### PROBLEM
Give the text of the items below as a JSON list of strings, with one string for each line and blank lines left out. Leave the pictures out of your answer.

[start of DATASET CONTENT]

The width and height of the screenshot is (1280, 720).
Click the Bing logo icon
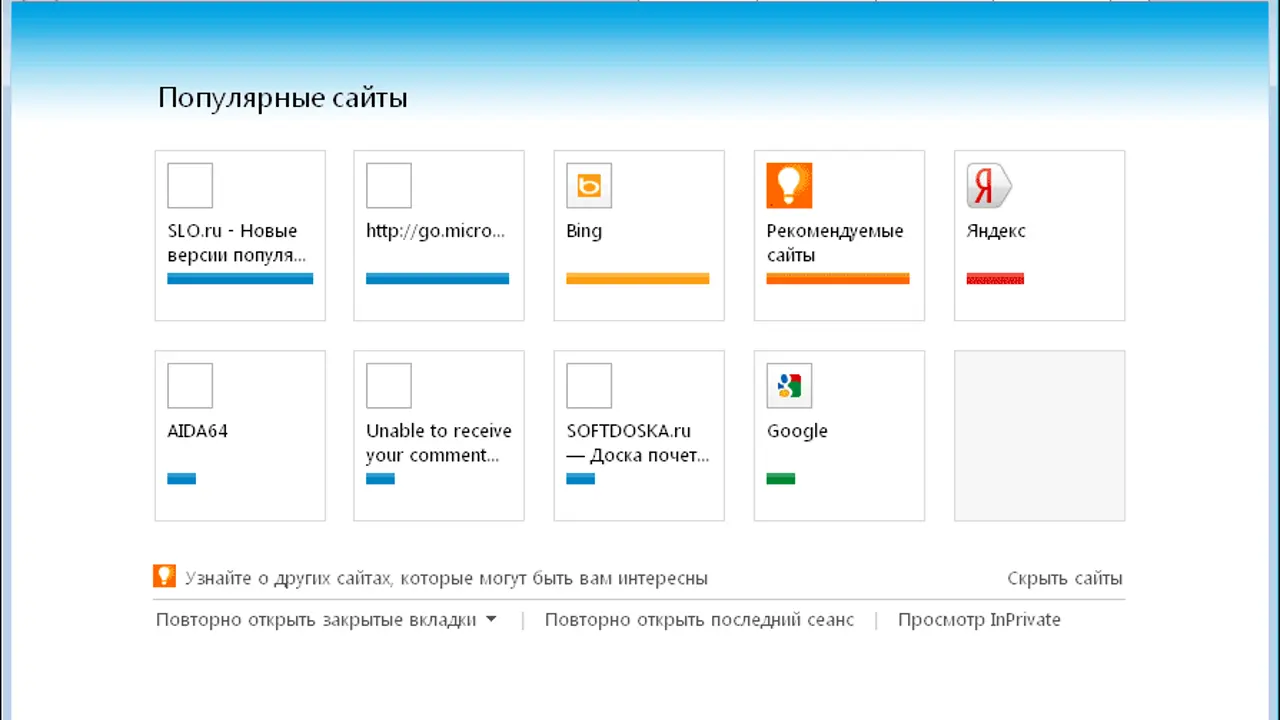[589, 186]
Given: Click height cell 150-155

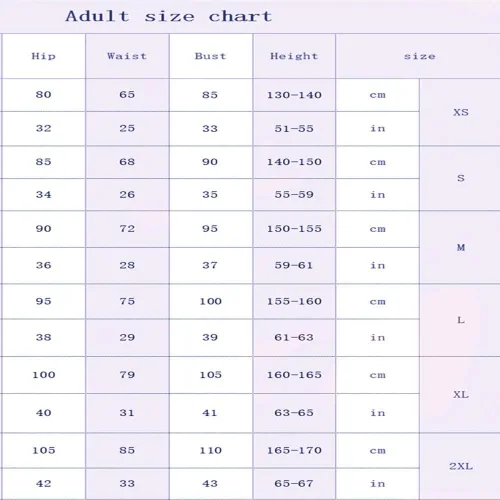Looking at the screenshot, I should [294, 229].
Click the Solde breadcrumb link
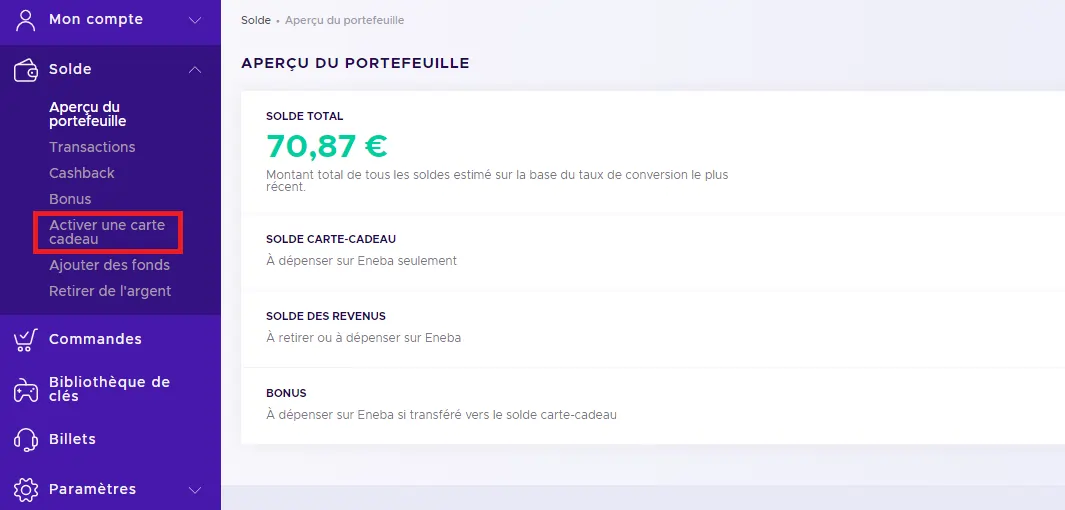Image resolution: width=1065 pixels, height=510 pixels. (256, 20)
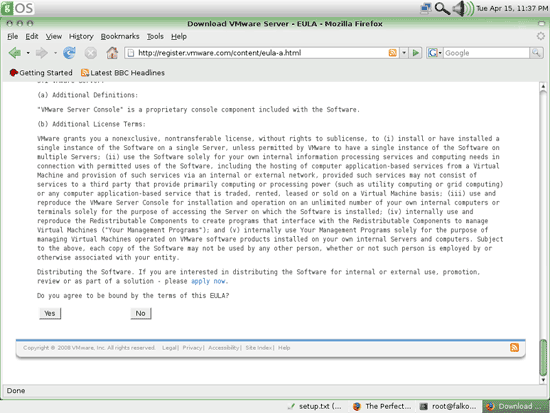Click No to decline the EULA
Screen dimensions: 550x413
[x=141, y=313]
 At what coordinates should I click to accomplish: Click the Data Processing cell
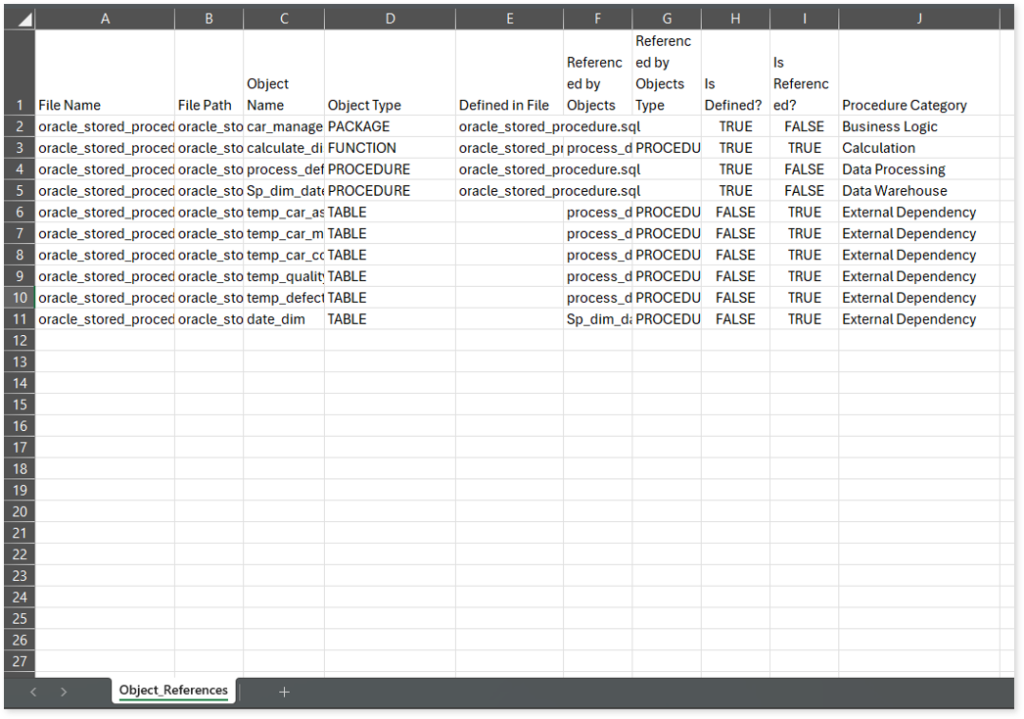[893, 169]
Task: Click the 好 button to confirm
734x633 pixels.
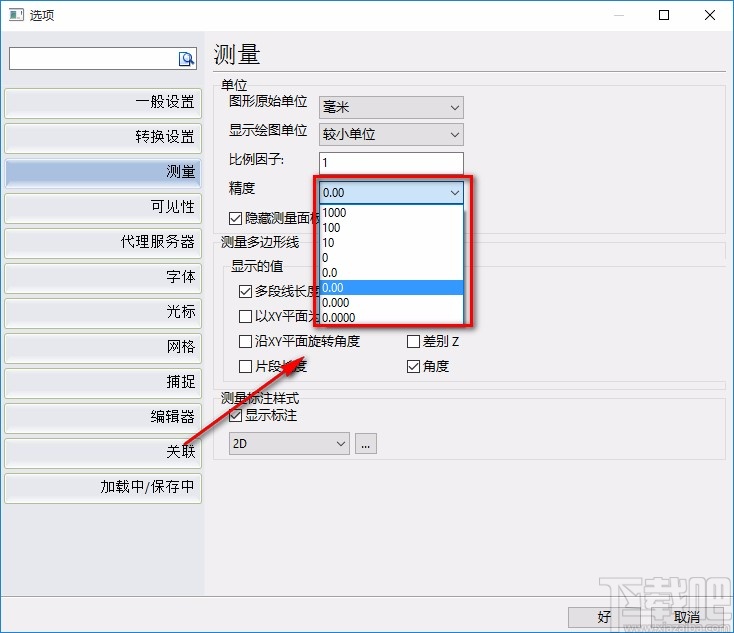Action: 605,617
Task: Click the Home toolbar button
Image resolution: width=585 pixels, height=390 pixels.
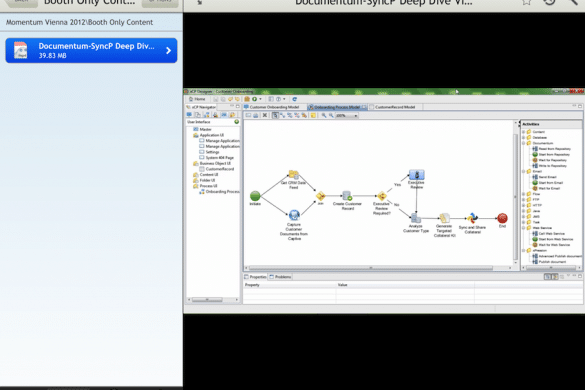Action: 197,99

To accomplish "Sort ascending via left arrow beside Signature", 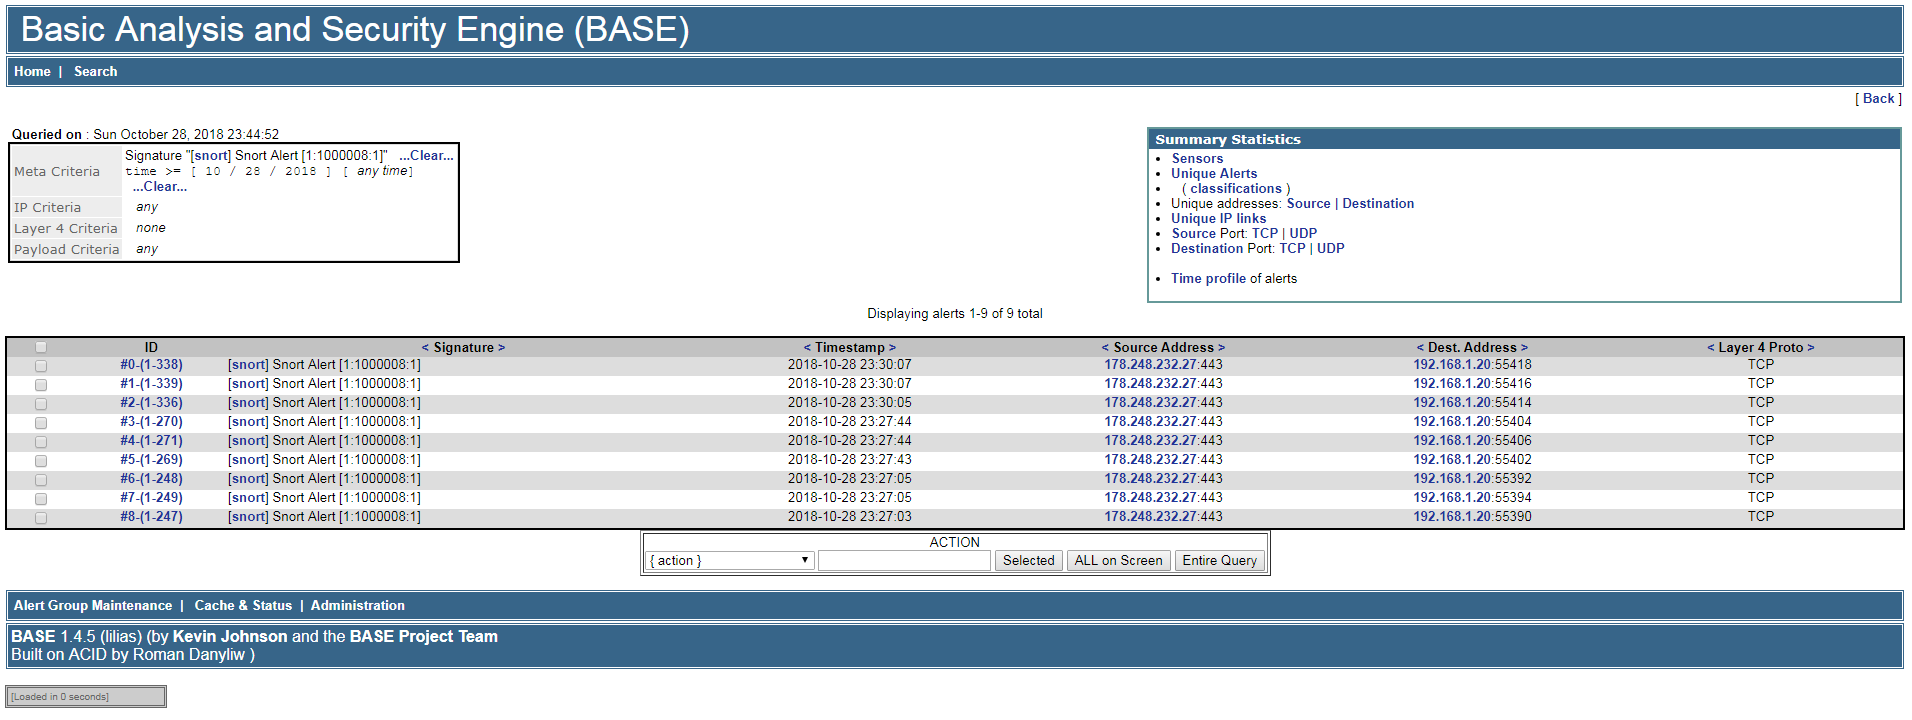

[end of DATASET CONTENT]

### ANSWER FOR THIS EXERCISE
[
  "The width and height of the screenshot is (1280, 720).",
  "Click the Bing logo icon",
  "[589, 186]",
  "Given: Click height cell 150-155",
  "Looking at the screenshot, I should [294, 229].",
  "Click the Solde breadcrumb link",
  "Image resolution: width=1065 pixels, height=510 pixels. (256, 20)",
  "Click No to decline the EULA",
  "Screen dimensions: 550x413",
  "[x=141, y=313]",
  " At what coordinates should I click to accomplish: Click the Data Processing cell",
  "[893, 169]",
  "Task: Click the 好 button to confirm",
  "734x633 pixels.",
  "Action: 605,617",
  "Task: Click the Home toolbar button",
  "Image resolution: width=585 pixels, height=390 pixels.",
  "Action: 197,99",
  "To accomplish \"Sort ascending via left arrow beside Signature\", "
]